Historic California Ranch Acquired by Jewish Camp

Batsheva Williamson

Scenes from the Siderman Family Camp and Conference Center.

by Rosie Jacobs - North Fork, CA

March 11, 2015

When the County of Madera, California, placed the Putney Ranch Camp on auction last September, they were worried it would fall into the hands of a building developer. So when the 87-acre property acre property was purchased by the Camp Gan Israel West, locals breathed a sigh of relief.

“The ranch had outdoor components that would make it unique Jewish camp. There were goats, horses, a lake, large grounds and in close proximity to national parks,” Rabbi Shlomo Menkes, who founded Gan Israel West together with his wife Aliza, 13 years ago, said.

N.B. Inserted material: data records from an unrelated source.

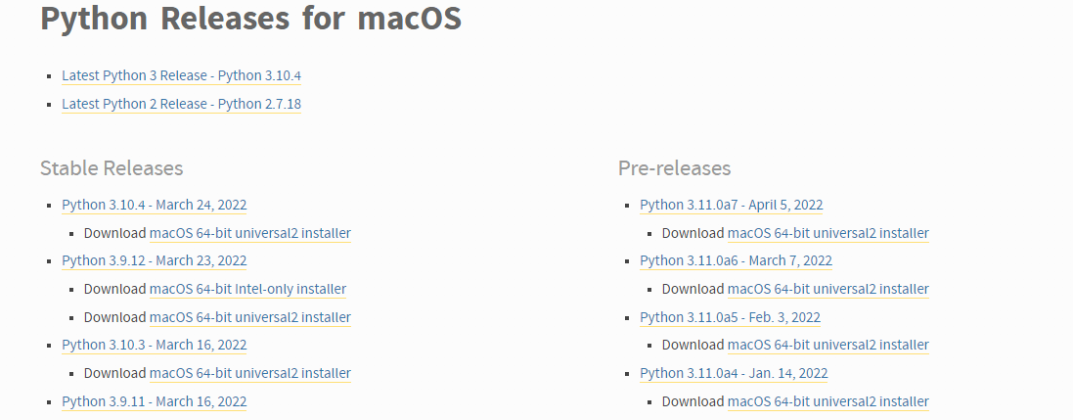Download universal2 installer for Python 3.11.0a5

click(x=828, y=345)
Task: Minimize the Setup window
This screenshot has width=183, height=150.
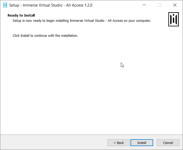Action: pyautogui.click(x=144, y=5)
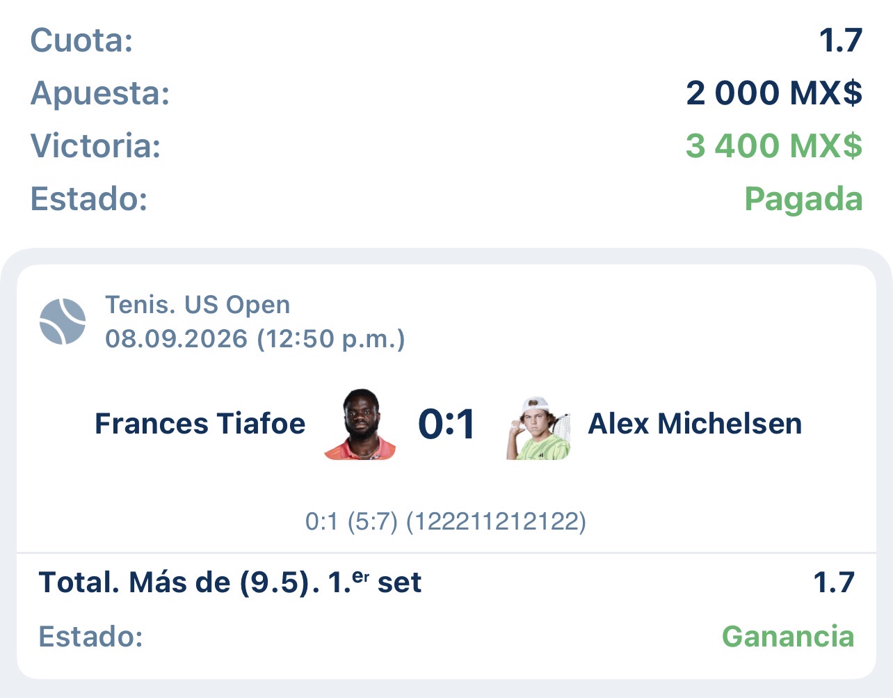The height and width of the screenshot is (698, 893).
Task: Tap the top Cuota value 1.7
Action: [x=840, y=40]
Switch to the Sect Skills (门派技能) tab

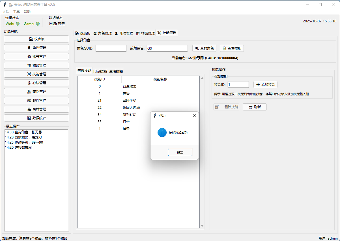tap(100, 71)
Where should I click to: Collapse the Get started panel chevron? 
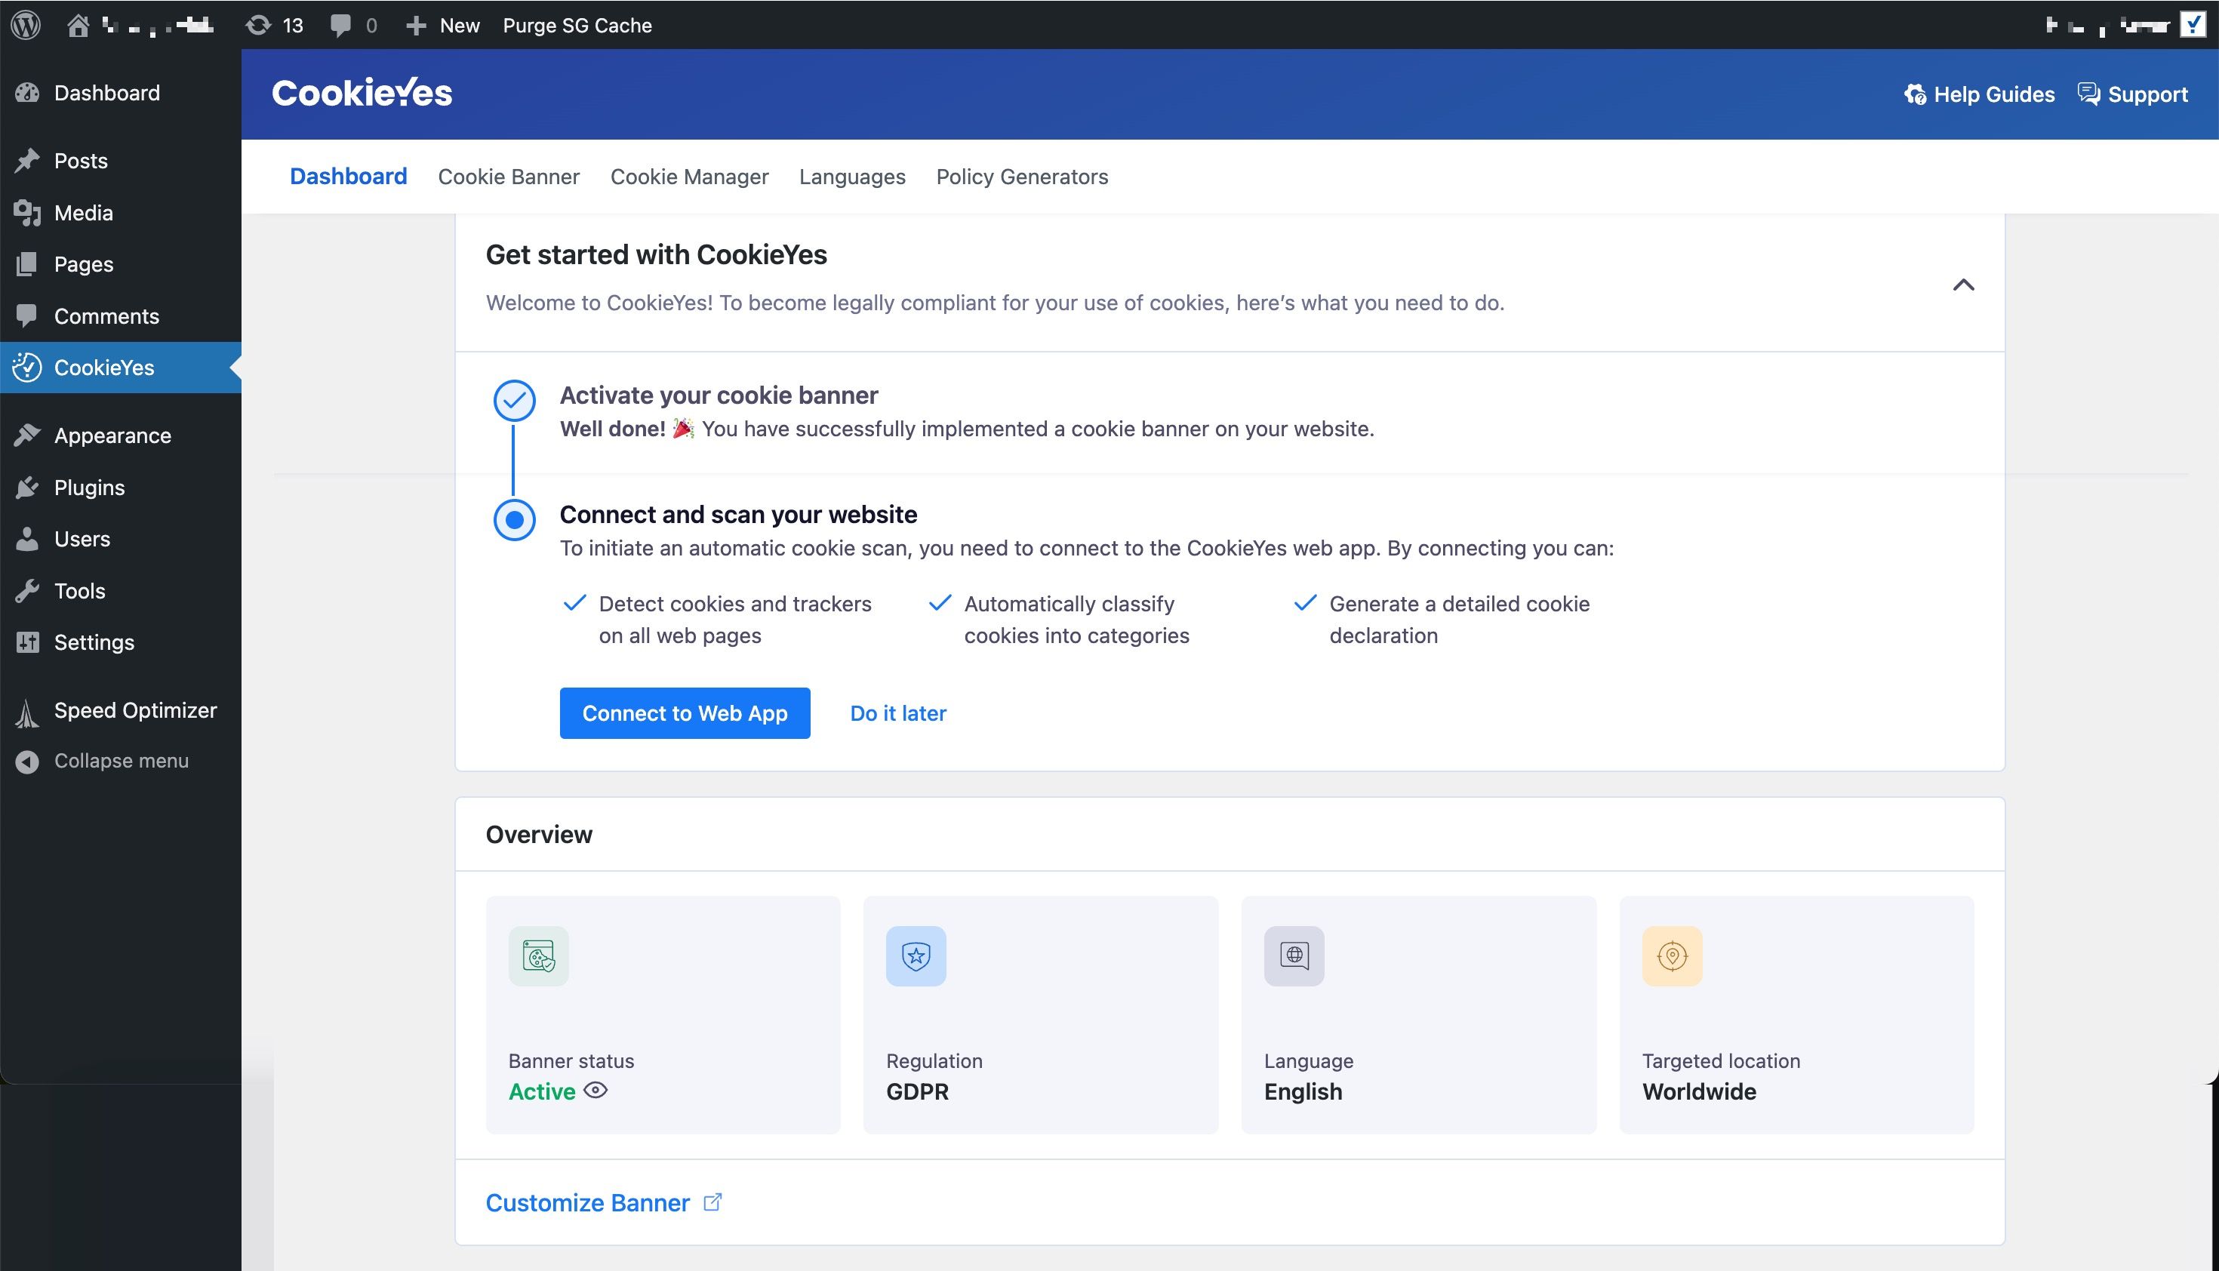point(1963,285)
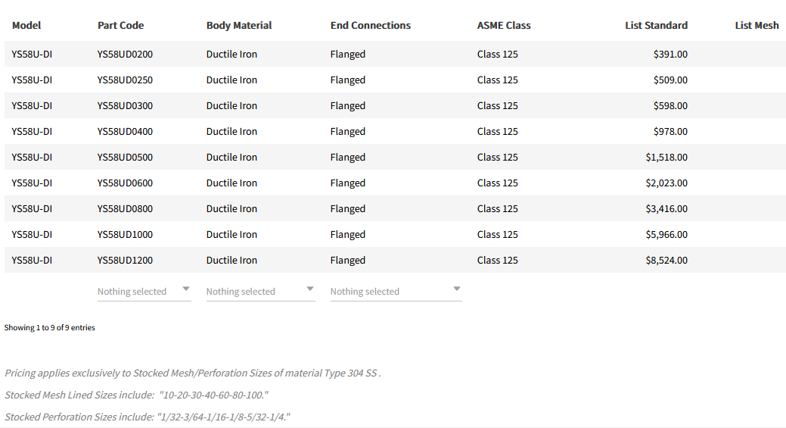Viewport: 786px width, 428px height.
Task: Select part code YS58UD0200 cell
Action: click(125, 54)
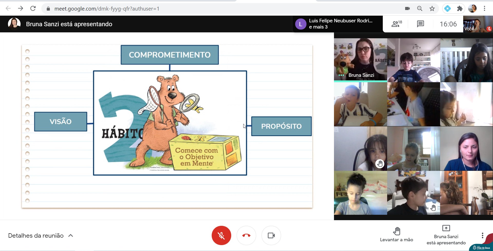Reload the page in the browser
This screenshot has width=493, height=251.
click(33, 8)
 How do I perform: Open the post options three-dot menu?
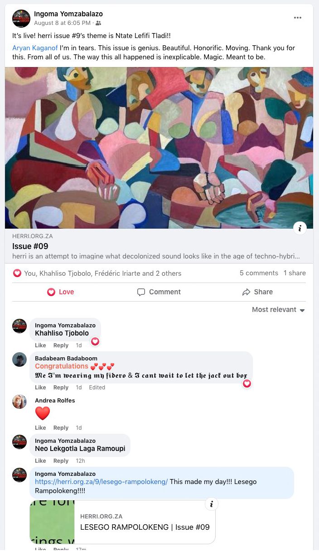point(298,18)
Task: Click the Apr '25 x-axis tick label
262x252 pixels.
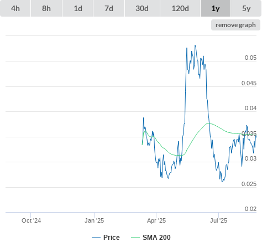Action: 156,220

The projected 3-million-dollar cost of purchasing, renovations and additions have already begun. Carlos Siderman, president of Property ID Corporation, dedicated the ranch as the Siderman Family Camp and Conference Center.

For locals, the Putney Ranch—named for Sierra Justice Court Judge Marcia Putney, the county’s first female judge—is representative of her historical nomination. As well, the property houses the first headquarters of the Forest Reserve of the Sierra National Forest, which was established in 1903. The offices were in forest supervisor Charles Shinn’s home.

Putney gave the grounds to the Madera County in 1963, and after years of neglect, the facilities were cared for by the local Sherriff’s department. When the ranch was purchased by the Gan Israel, the grounds’ superintendent Eric L. Outfleet was relieved.

“I preferred that it remain in the public service,” he said, explaining that the historical background made this especially appropriate for the camp. “I am extremely pleased.”

Outfleet told lubavitch.com that he provided the camp with the historical files for the grounds and met with Menkes several times to discuss the site’s importance. The camp director, for his part, plans on keeping the Putney Ranch signage up and leave all historical exhibits in place.

Set in the mountain range Sierra Nevada, the camp is a change for campers who come from metropolitan cities across the United States. “It is quite a sight, the sierra, the cedars and pine trees,” says Batsheva Williamson, a retired doula from Pittsburgh, Pennsylvania, who moved to nearby Coursegold. Her grandchildren plan on attending the camp during the summer.

“There is something about the great outdoors, where animals roam the camp grounds and kids get to know them. For some children, this is very therapeutic. They could milk the goats and make their own goat cheese.”

When not in camping season, the ranch, says Menkes, will serve as a conference center and a place where families could come year round for Jewish retreats. Situated four hours from Los Angeles, S. Francisco and S. Diego, it is a drivable distance from California’s major Jewish hubs, a place, says Williamson, “that fuses spirituality with the great outdoors.”